For a large deployment with complex needs, especially with multiple teams, arguing against Kubernetes is harder than arguing for it. It’s flexible and able to handle what you need admirably. Kubernetes is a great choice for all but the smallest and simplest of workloads.
Kubernetes also handles controlling authorization, volumes, and cloud service integration better than Docker Swarm. And it provides flexible ways to configure probes to check that your containers are alive, ready, and healthy.
Docker Swarm does not have the done-for-you cluster setup offerings that make Kubernetes shine, but it’s easy to set up for yourself and straightforward to run in your environment. When you want to prove concepts regarding application communications and dynamics, Docker Swarm is a great way to approach that. And if you want to test out infrastructure ideas, it’s a good choice as well.
Running the Docker Engine in swarm mode has proven success with production workloads. Plus, it has the advantage of being generally easier to set up and configure than Kubernetes. For smaller organizations that don’t need the flexibility of Kubernetes, Docker Swarm can be a great choice. If you find yourself thinking Kubernetes is overkill, consider a swarm.
Additionally, Docker in swarm mode is useful for development and proof-of-concept work. It works for getting a minimum viable feature set out the door and evaluated with real users. With Docker, you’ll find it a short path to a real deployment with real scalability. Kubernetes can work in these situations as well, but Swarm is simpler and can be a quicker path to realization.
Docker Compose is popular on developer workstations for quickly spinning up environments with multiple containers. Swarm mode supports using Compose files to deploy stacks, which makes for nice reuse of a definition of developer environments to deploy in other places.
For most situations and deployments, given that container orchestration is a boon to operation, choosing Kubernetes makes sense. If it’s not the right choice, it’s at least a right choice. There are situations where it may be better to use Docker Swarm (or a simpler container service like Amazon’s Elastic Container Service).

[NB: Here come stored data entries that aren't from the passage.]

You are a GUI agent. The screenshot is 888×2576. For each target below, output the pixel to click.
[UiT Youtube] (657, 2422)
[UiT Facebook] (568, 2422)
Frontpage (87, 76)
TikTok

Even in such cases, Kubernetes is only inferior because it’s a bit more complex than the situation warrants, rather than being a bad choice.
Choosing Kubernetes will set you up better for handling the unknown. Therefore, if you don’t know everything that will be thrown your way in the future, using Kubernetes will put you in a good position to adjust.
Given workloads that run in containers and use cases that fit orchestration, you should usually choose Kubernetes for your production and non-production canonical deployments. This is especially true in cases of large and/or multiple teams, diverse sets of needs for different system parts, needs for fine-grained control of authorization, and the presence of uncertainty of infrastructure needs. When your use cases are relatively simple, known, and homogeneous, you should consider the simplicity of Docker Swarm for running your production and non-production canonical deployments.
For proof-of-concept and other ad-hoc environment needs, using an existing Kubernetes cluster or something of the sort may fit the needs of your team. It might also work better for testing in a more production-like environment. But you can quickly and easily create swarms using Docker Engine installations, which serves these use cases well—often better than Kubernetes.
As always, you need to carefully consider your situation and decide, for yourself, what is best for you.